02 an Article to Quickly Get You Up to Speed With Kafka Jargon

02 An Article to Quickly Get You Up to Speed with Kafka Jargon #

Hello, I’m Hu Xi. Today we officially embark on the journey of learning Apache Kafka.

In the world of Kafka, there are many concepts and terminologies that you need to understand and master in advance, which will be very beneficial for you to delve into Kafka’s various functions and features later on. Let me list various Kafka terminology below.

In the first issue of this column, I mentioned that Kafka belongs to a distributed messaging engine system, and its main function is to provide a complete set of solutions for message publishing and subscribing. In Kafka, the objects of publishing and subscribing are called topics. You can create dedicated topics for each business, each application, or even each type of data.

The client application that publishes messages to topics is called a producer. The producer program usually continuously sends messages to one or more topics, while the client application that subscribes to these topic messages is called a consumer. Similar to producers, consumers can also subscribe to messages from multiple topics. We collectively refer to producers and consumers as clients. You can run multiple instances of producers and consumers simultaneously, and these instances will continuously produce and consume messages to and from multiple topics in the Kafka cluster.

With clients, there are naturally servers. The Kafka server is composed of service processes called brokers. A Kafka cluster is composed of multiple brokers. Brokers are responsible for receiving and processing requests sent by clients and persisting messages. Although multiple broker processes can run on the same machine, it is more common to run different brokers on different machines. This way, even if a machine in the cluster crashes and all the broker processes running on it go down, the brokers on other machines can still provide services externally. This is actually one of the means by which Kafka provides high availability.

**MATERIAL PROVIDED**

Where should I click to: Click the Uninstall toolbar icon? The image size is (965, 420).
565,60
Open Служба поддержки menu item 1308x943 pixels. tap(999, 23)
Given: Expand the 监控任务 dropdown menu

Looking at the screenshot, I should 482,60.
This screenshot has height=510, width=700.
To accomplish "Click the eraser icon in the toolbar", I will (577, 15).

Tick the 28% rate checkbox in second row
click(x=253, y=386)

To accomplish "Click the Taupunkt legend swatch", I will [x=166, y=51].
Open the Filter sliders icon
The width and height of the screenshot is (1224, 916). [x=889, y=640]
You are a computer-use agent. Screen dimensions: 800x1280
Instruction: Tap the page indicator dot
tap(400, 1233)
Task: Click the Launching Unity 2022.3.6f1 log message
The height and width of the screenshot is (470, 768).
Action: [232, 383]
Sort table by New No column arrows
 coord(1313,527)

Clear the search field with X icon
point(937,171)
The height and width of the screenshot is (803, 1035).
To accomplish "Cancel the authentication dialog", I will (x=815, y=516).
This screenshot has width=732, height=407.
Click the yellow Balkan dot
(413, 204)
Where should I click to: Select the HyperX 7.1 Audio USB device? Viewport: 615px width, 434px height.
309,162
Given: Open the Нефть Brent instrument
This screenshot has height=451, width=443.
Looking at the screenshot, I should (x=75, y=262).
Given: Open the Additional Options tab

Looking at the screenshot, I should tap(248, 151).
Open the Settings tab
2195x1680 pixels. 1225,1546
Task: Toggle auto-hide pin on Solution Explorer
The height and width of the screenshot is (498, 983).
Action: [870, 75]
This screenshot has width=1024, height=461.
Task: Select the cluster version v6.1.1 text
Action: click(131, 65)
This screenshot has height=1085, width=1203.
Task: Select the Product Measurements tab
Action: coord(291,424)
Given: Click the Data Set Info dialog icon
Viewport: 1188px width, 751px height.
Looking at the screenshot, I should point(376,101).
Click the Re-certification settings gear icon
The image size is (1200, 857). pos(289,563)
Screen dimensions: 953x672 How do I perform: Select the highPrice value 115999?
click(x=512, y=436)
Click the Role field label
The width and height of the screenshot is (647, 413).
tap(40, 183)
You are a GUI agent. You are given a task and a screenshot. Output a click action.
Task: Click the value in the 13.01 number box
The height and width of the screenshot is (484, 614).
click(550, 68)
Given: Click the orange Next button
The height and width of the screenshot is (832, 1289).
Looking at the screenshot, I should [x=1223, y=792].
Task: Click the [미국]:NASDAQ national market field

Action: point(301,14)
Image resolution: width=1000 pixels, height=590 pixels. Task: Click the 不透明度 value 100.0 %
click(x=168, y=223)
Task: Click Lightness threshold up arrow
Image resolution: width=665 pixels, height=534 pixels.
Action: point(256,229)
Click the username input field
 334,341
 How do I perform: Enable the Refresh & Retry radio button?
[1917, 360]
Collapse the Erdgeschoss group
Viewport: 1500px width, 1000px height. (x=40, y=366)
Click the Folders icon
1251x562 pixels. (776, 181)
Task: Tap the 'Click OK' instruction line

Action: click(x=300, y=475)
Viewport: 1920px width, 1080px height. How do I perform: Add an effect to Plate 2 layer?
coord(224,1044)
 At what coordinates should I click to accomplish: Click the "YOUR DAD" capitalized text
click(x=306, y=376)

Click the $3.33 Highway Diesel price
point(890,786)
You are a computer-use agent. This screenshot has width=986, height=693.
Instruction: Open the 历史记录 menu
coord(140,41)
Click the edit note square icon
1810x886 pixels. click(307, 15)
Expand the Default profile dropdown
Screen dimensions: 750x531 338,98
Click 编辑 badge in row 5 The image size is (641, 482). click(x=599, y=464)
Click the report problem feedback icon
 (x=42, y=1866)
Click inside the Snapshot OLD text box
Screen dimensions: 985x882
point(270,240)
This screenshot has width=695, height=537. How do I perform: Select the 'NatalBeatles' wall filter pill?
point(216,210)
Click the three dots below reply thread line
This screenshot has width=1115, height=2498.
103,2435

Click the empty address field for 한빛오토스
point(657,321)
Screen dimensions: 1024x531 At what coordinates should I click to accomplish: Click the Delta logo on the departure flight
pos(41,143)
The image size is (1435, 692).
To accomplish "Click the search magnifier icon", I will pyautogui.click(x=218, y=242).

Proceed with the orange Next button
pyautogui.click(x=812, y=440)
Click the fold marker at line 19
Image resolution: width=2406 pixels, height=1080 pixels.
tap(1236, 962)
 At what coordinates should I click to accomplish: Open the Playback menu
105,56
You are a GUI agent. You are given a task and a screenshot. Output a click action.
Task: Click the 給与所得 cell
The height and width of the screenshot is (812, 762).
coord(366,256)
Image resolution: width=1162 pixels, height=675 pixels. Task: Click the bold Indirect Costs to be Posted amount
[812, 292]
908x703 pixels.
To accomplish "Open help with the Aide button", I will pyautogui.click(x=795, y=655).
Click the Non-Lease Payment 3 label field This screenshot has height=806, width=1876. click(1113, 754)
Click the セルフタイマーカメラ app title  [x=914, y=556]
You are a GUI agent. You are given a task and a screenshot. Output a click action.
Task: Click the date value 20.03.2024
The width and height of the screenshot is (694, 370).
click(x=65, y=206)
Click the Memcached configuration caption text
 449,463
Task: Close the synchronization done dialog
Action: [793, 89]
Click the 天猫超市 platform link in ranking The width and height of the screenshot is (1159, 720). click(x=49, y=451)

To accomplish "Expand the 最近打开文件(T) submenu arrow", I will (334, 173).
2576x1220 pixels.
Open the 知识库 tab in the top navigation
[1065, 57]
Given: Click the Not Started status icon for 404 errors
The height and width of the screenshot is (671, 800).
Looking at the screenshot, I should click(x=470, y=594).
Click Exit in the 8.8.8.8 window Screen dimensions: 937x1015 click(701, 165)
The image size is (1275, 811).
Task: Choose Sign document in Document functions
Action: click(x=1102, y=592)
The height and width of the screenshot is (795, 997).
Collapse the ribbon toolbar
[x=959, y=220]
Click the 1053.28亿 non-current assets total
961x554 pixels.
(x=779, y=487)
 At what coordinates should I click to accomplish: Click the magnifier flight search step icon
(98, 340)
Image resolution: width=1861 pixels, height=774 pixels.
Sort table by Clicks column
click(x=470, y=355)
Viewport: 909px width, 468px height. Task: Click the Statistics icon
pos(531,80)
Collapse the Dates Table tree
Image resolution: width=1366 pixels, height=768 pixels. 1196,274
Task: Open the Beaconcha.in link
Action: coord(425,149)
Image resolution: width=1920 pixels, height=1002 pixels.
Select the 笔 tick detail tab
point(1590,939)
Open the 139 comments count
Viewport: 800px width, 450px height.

**TO DO**
(a) In the Kafka jargon text, what are the service processes that make up the Kafka server called?
(b) Collect every line of the listing that contains the string "value". Case counts.

**EXERCISE SOLUTIONS**
(a) Brokers.

(b)
Screen dimensions: 953x672 How do I perform: Select the highPrice value 115999?
Task: Click the value in the 13.01 number box
Image resolution: width=1000 pixels, height=590 pixels. Task: Click the 不透明度 value 100.0 %
Task: Click the date value 20.03.2024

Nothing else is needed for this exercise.